How Science Is Helping Us Understand Human Sacrifice
-
Ancient DNA reveals mysteries surrounding once-widespread practice
https://www.wsj.com/science/human-sacrifice-science-dna-maya-boys-3bc4f0b1
Death by strangulation, decapitation, exsanguination. Buried alive, burned on pyres, crushed by stones, thrown off cliffs.
Homo sapiens in nearly every part of the world has practiced human sacrifice at some point over at least five millennia, often killing females in fertility rites or for burial alongside powerful males.
But new research enabled by DNA analysis and other scientific advances has challenged assumptions about the identity of sacrificial victims, at least among the Maya of Central America. Between 900 and 1,400 years ago, the Maya regularly sacrificed boys—particularly twins or close male relatives—according to a study published in June in the journal Nature.
The findings are based on the ancient DNA of 64 children who had been deposited in an underground cistern at the site of Chichén Itzá, a city built on Mexico’s Yucatán Peninsula. For the ancient Maya, being sacrificed was considered a privilege, so these boys—most of whom were between the ages of 3 and 6—were likely given up willingly by their families, according to Rodrigo Barquera, an immunogeneticist at the Max Planck Institute for Evolutionary Anthropology in Germany and co-author of the recent study.
A possible explanation for the sacrifices lies in Maya lore. According to the culture’s written traditions, “Hero Twins”—both male—traveled to the underworld to avenge their father, a twin himself, who was killed by the lords of the underworld. Sacrifices of two male children were likely part of a ritual that helped the Maya honor this part of their mythology and belief system.
At the distance of millennia, these and other ritual killings appear barbaric. But to the cultures that carried them out, human sacrifices served myriad purposes, including fulfilling a universal desire to manage the uncontrollable world in which they lived. “We think of this as such a bizarre practice, something very unusual and unexplainable, but three-quarters of societies did it,” according to Peter Turchin, an evolutionary scientist at the Complexity Science Hub, a Vienna-based research organization, who wasn’t involved in the research.
For the most part, ritual killings fell into one of two categories.
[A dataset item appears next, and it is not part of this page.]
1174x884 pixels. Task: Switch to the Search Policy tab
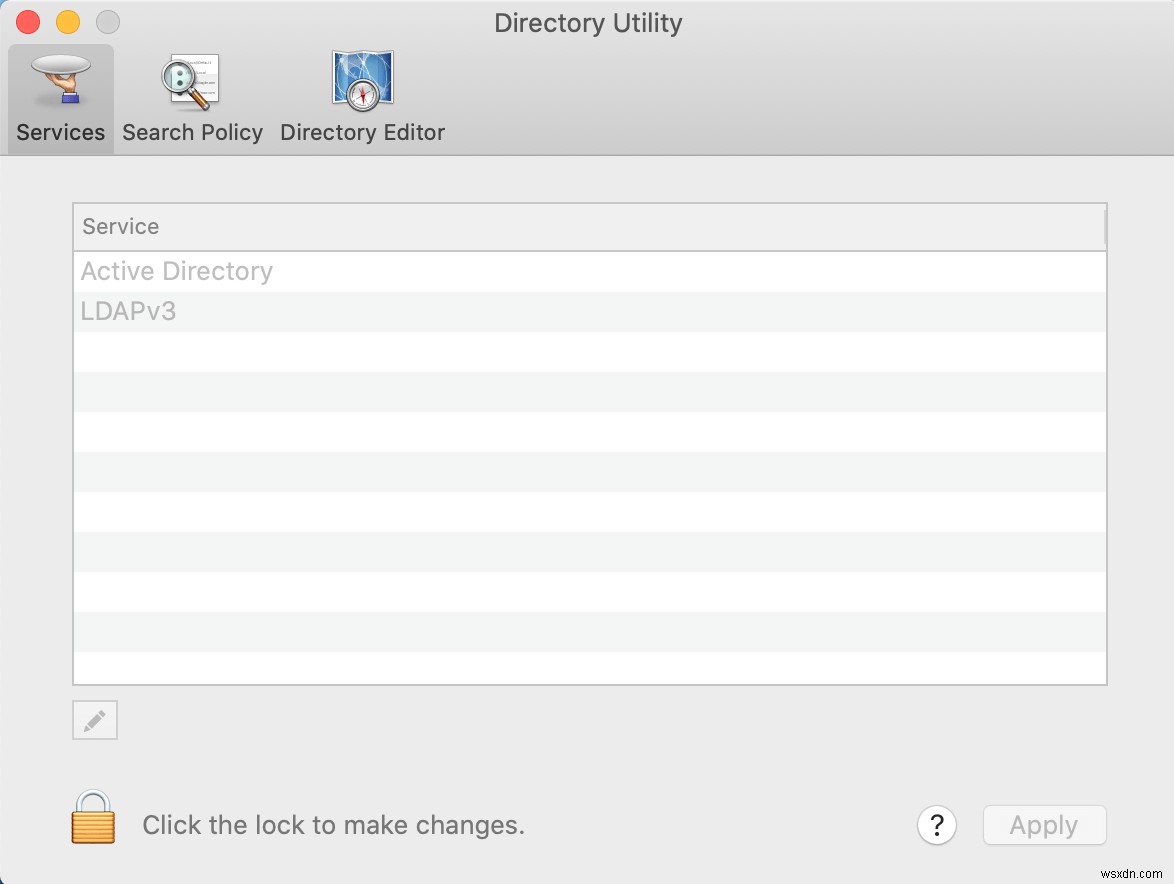tap(191, 131)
The first was what anthropologists called a retainer sacrifice, when servants or consorts, for example, were killed to accompany someone who had died—usually a member of the elite—into the great beyond.
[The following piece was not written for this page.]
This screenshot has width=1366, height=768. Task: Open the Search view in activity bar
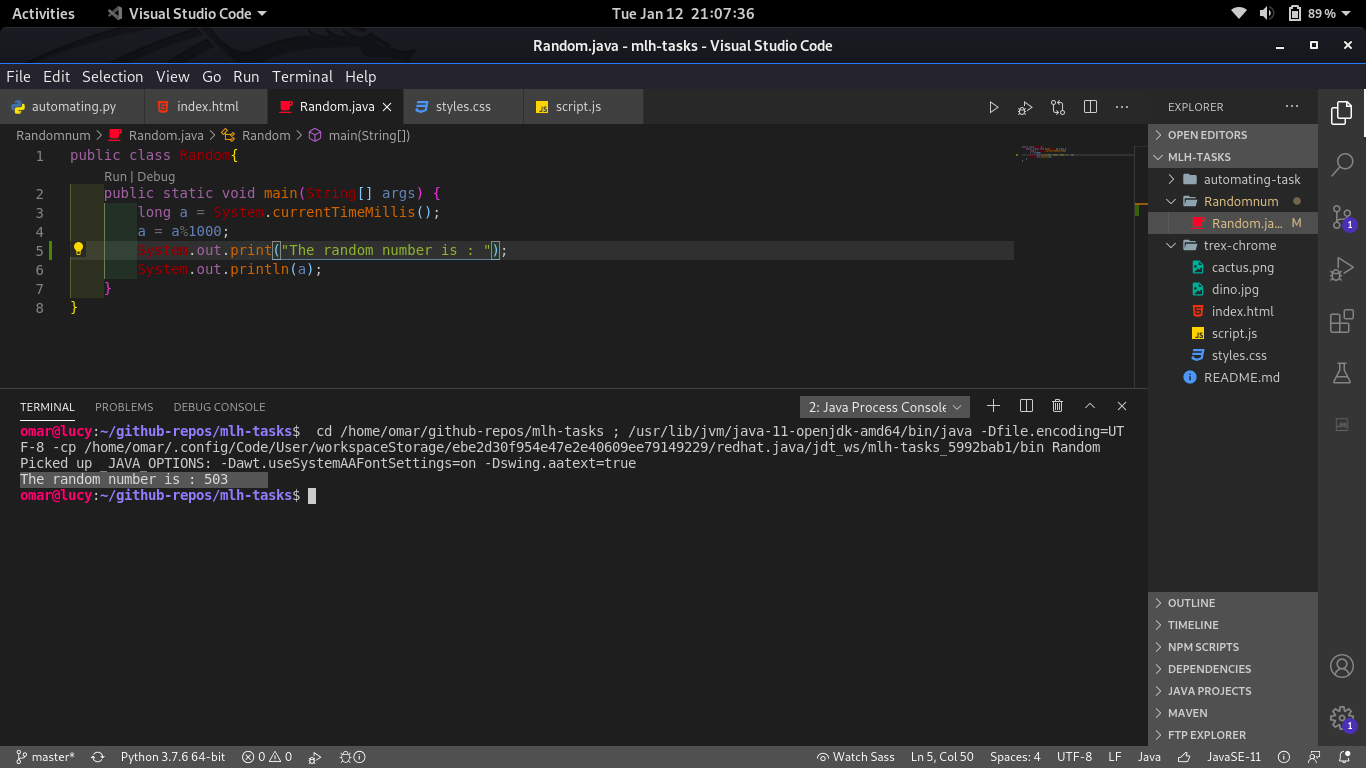[1341, 164]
It was particularly prevalent among members of the African Kingdom of Dahomey, which persisted until roughly the beginning of the 20th century; during the Shang Dynasty of China some three millennia ago; and in Egypt between about 3100 and 2900 B.C. King Djer, a pharaoh who ruled during ancient Egypt’s first dynasty, had more than 500 retainer sacrifices surrounding his tomb in Abydos.
>The other form was the sacrifice of captives or community members to placate, please or ask favors of gods and ancestors. “You’re supplying the divine world with something valuable in order to get something in return,” said Glenn Schwartz, a professor of archaeology at Johns Hopkins University. “It’s often discussed in the literature as a gift-giving enterprise.” The Aztec, who mostly postdated the Maya and were famous for cutting out the hearts of prisoners atop pyramids as an offering to their gods, didn’t even have a word for human sacrifice.
“The word they always used for these ceremonies was debt payment,” said Davíd Carrasco, a historian of religions at Harvard University. Children were believed to be among the best emissaries to the gods because in many cultures they were considered purer than adults, and thus better able to communicate with the spirit world. The ancient Carthaginians sacrificed their infants and buried the ashes in urns at special seaside burial grounds, perhaps to engender safe voyages across the Mediterranean.
Centuries ago, the Inca drugged and sacrificed their children in a ritual known as capacocha to appease the gods during times of crisis, such as a drought or disease, according to Angelique Corthals, a forensic anthropologist at John Jay College of Criminal Justice in New York. “The Inca were trying to control that event by offering the most precious thing that they had,” she said. Some of these children were brought high atop a dormant volcano in the Andes, where their bodies ended up mummified and exceptionally preserved because of the cold atop the peak.